Wie wird sich das Verhältnis von Klassik und Pop entwickeln?
Es gab sicherlich in den vergangenen zehn Jahren bei vielen großen Labels und Veranstaltern die Tendenz, Marketingstrategien der Popbranche auf die Klassik zu übertragen. Man vermarktet junge Klassikkünstler zeitgeistig wie im Mainstream-Pop, um ein größeres Publikum zu erreichen. Oder es gibt inhaltlich ein Crossover, wo man „Fluch der Karibik“ auf der Geige mit Orchester hören kann. Da gehen Leute hin, die sich auf eine Bruckner-Sinfonie nie einlassen würden. Wie sich diese Tendenz noch entwickelt, kann ich nicht beurteilen. An sich sind die Hörergruppen ja recht divers.
Es gibt Klassik-Connaisseure, die niemals auf ein Popkonzert gehen würden – und umgekehrt.
Aber es gibt ja noch nicht einmal innerhalb der sogenannten Klassik homogene Hörergruppen, geschweige denn in der Popmusik.

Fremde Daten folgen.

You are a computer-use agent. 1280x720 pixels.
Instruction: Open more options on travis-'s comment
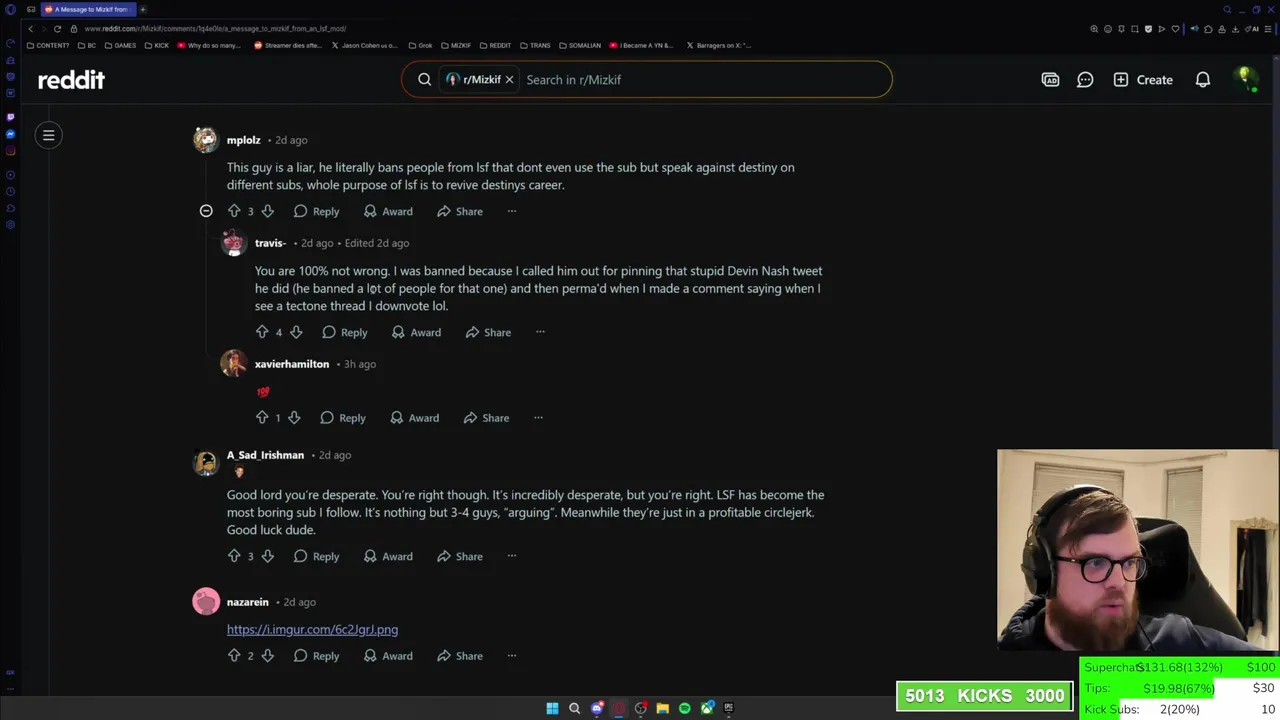coord(540,332)
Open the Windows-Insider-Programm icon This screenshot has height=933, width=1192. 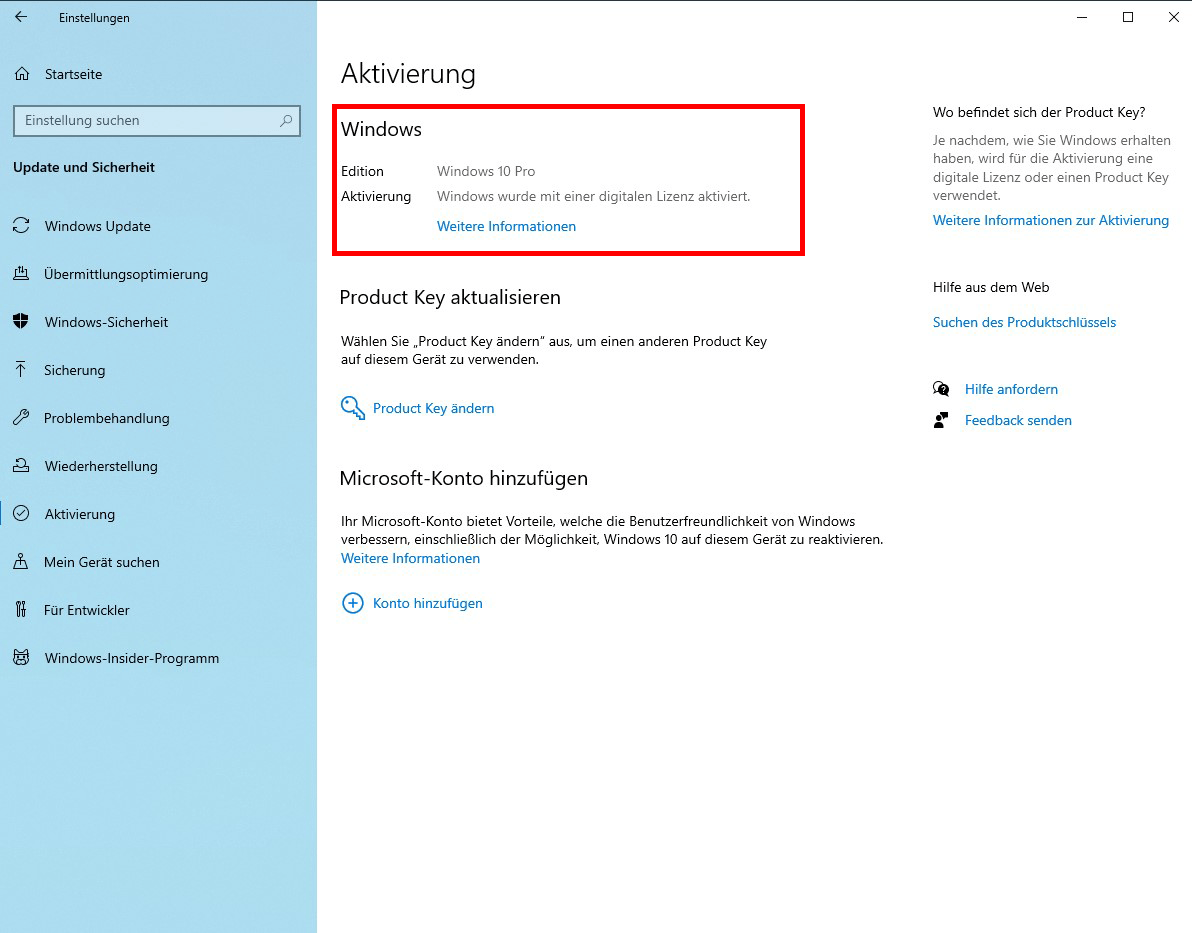click(21, 657)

Sind wir in Deutschland, trotz allem, privilegiert?
Auf jeden Fall, und dessen bin ich mir sehr bewusst. Das höre ich auch immer wieder – von meinen internationalen Mitmusikern, die über die Dichte der klassischen Musiklandschaft und ihre öffentliche Förderung hierzulande nur staunen.